5 mai 2012 : Dimitri Kerdiles, Dérive I de Pierre Boulez et l’opus 33a d’Arnold Schoenberg : l’indéterminé au cœur de l’œuvre sérielle, ENS-Paris, 15h

Un samedi après-midi par trimestre (15h à 18h)
à l’École normale supérieure
45, rue d’Ulm - Paris V

Organisateurs : Antoine Bonnet, Rennes/Cirphles et François Nicolas Ens-Cirphles

—  Samedi 5 novembre 2011 : La chute d’Icare pour clarinette et 
petit ensemble (1988) de Brian Ferneyhough, par François Nicolas

—  Samedi 4 février 2012 : Allegro Sostenuto pour clarinette, 
violoncelle et piano (1988) de Helmut Lachenmann, par Antoine Bonnet

—  Samedi 5 mai 2012 :
Dimitri Kerdiles - Dérive I de Pierre Boulez et l’opus 33a d’Arnold Schoenberg : l’indéterminé au cœur de l’œuvre sérielle

Si la notion d’idée musicale émerge dans les écrits de Pierre Boulez au tournant des années 1980, elle fut déjà l’objet d’une profonde réflexion de la part d’Arnold Schoenberg, qui la définissait d’abord comme une relation purement musicale entre sons. Sur cette base, nous soumettrons Dérive 1 (1984) à une étude visant à rendre compte des différentes relations musicales qui la constituent ainsi que des procédés sur lesquels celles-ci reposent. Nous mettrons alors au jour les enjeux propres de cette pièce et les problématiques qu’elle soulève.
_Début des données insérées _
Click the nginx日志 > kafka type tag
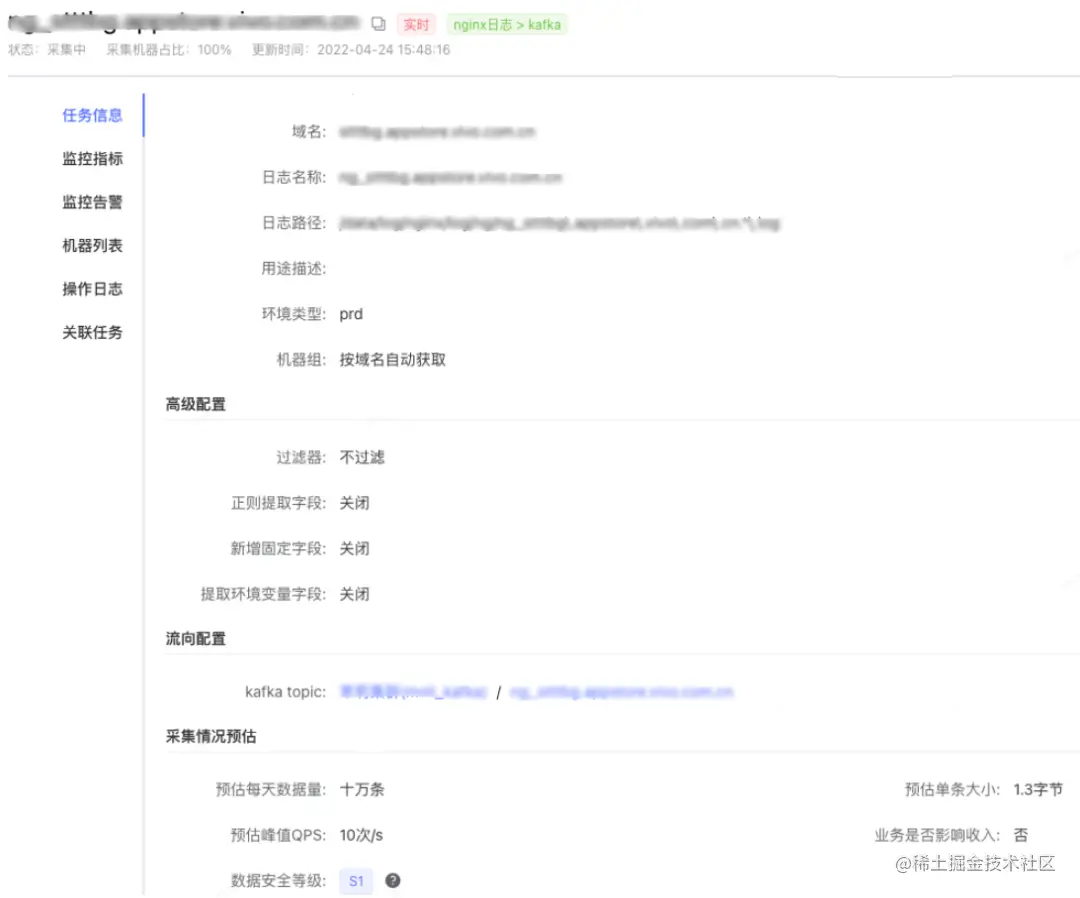 click(506, 25)
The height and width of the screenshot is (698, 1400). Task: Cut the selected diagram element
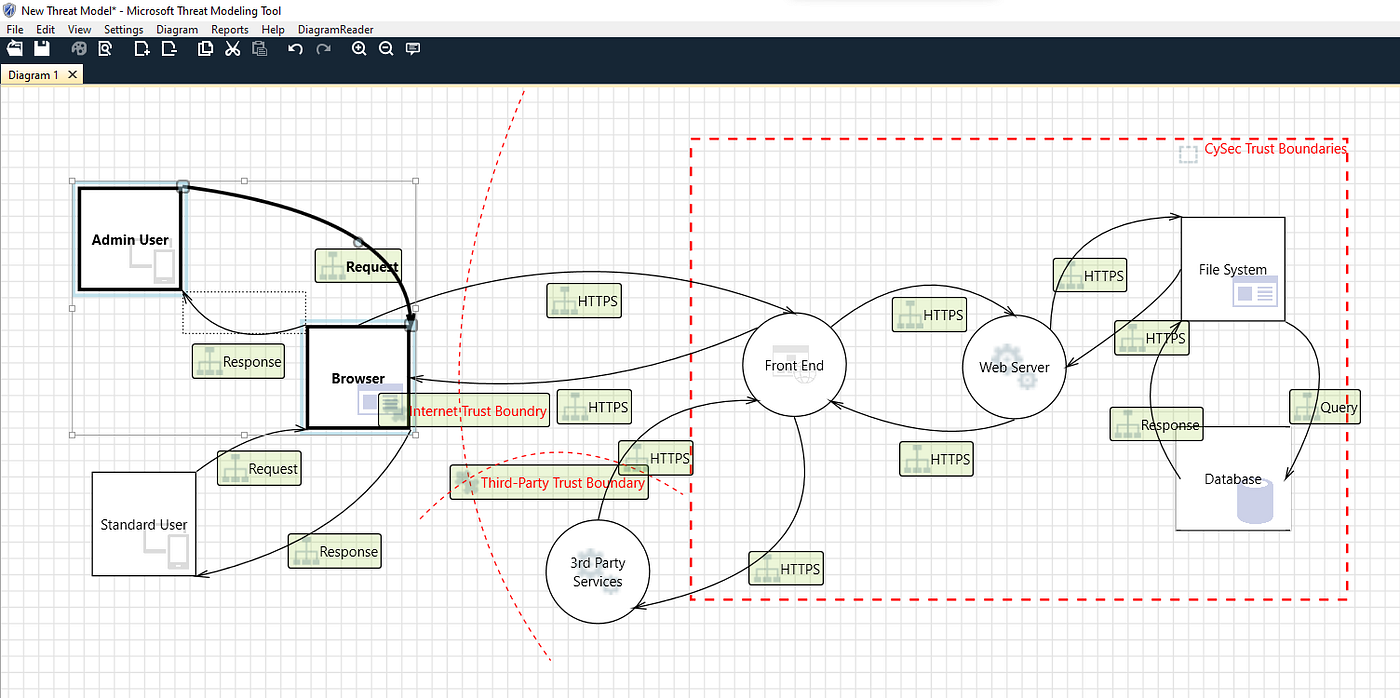pyautogui.click(x=232, y=47)
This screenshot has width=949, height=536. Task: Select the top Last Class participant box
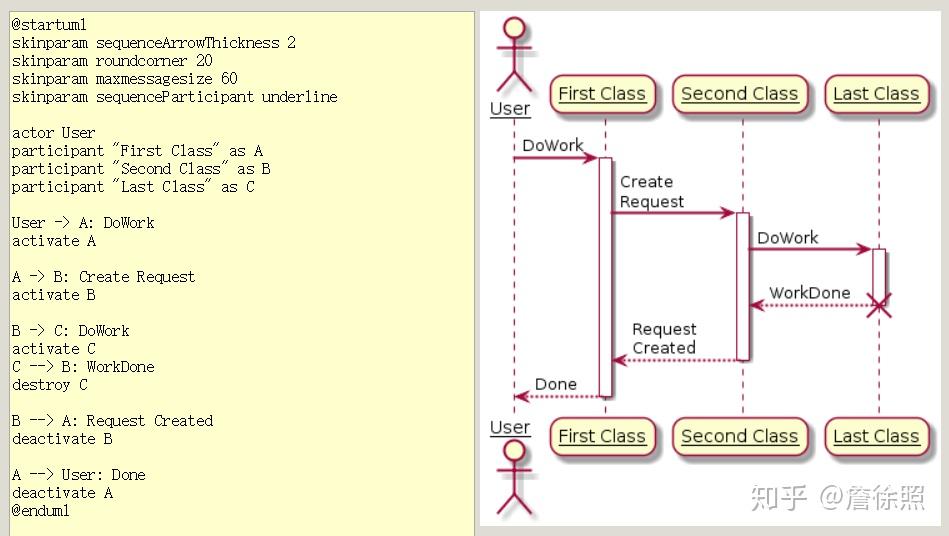coord(876,94)
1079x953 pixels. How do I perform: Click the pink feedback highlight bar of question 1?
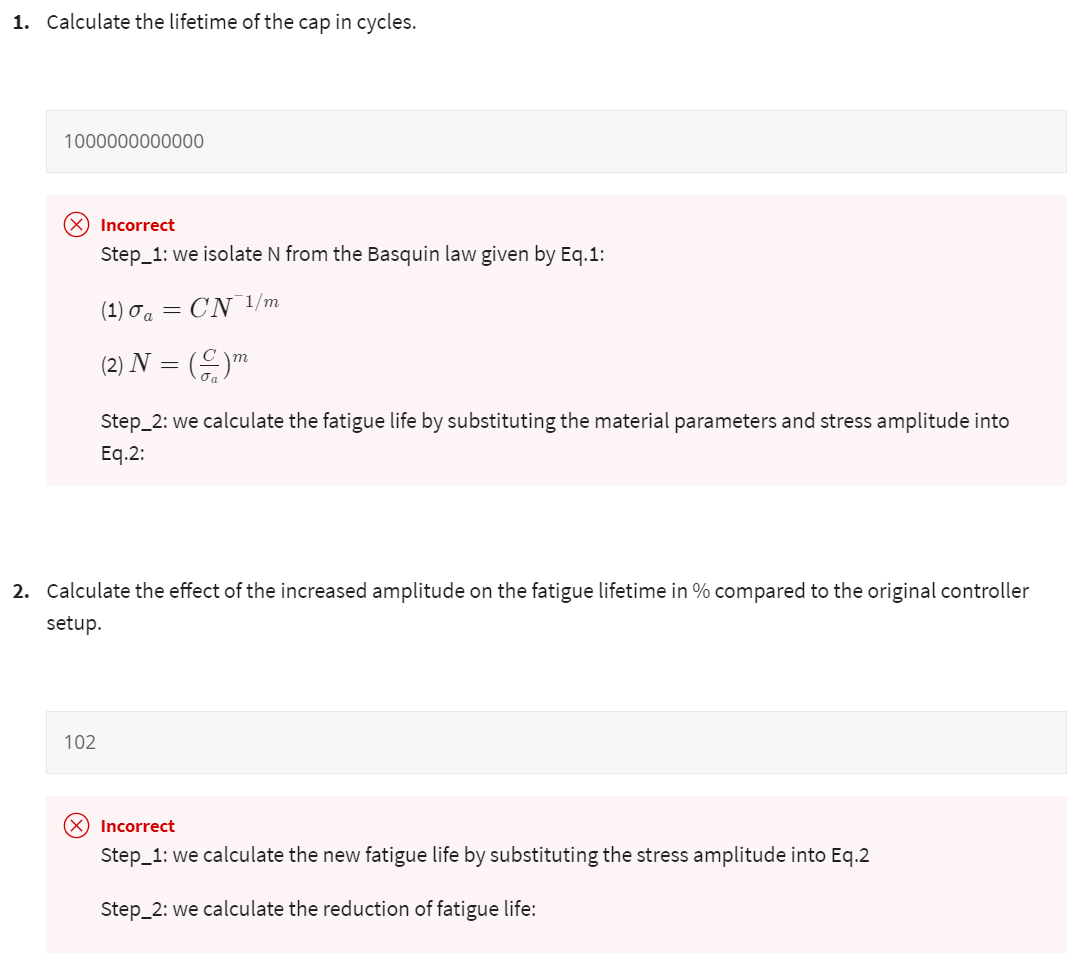tap(557, 338)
Ceux-ci seront surtout révélés par une confrontation avec le Klavierstück opus 33a (1928) de Schoenberg, qui nous permettra de dresser une certaine généalogie, notamment autour de la récupération d’un contrôle de l’harmonie par les moyens sériels. L’analyse de
leurs divergences, quant à la forme et l’action de cette tentative sur la perception de l’œuvre, nous permettra de montrer que sous cette question se dessine une dialectique, fondamentale pour le XXe siècle, entre l’indétermination et l’écriture. Nous verrons alors que ces deux pièces marquent les frontières extérieures d’une situation esthétique représentée par l’œuvre ouverte.

A partir de leur position respective, nous montrerons enfin que Schoenberg rend musicalement compte d’une certaine « fin de la métaphysique » annoncée par Heidegger, tandis que, avec Dérive, Boulez semble rejoindre Badiou pour décréter la « fin de toutes les fins » et ajouter ainsi un point à la « constellation affirmative ».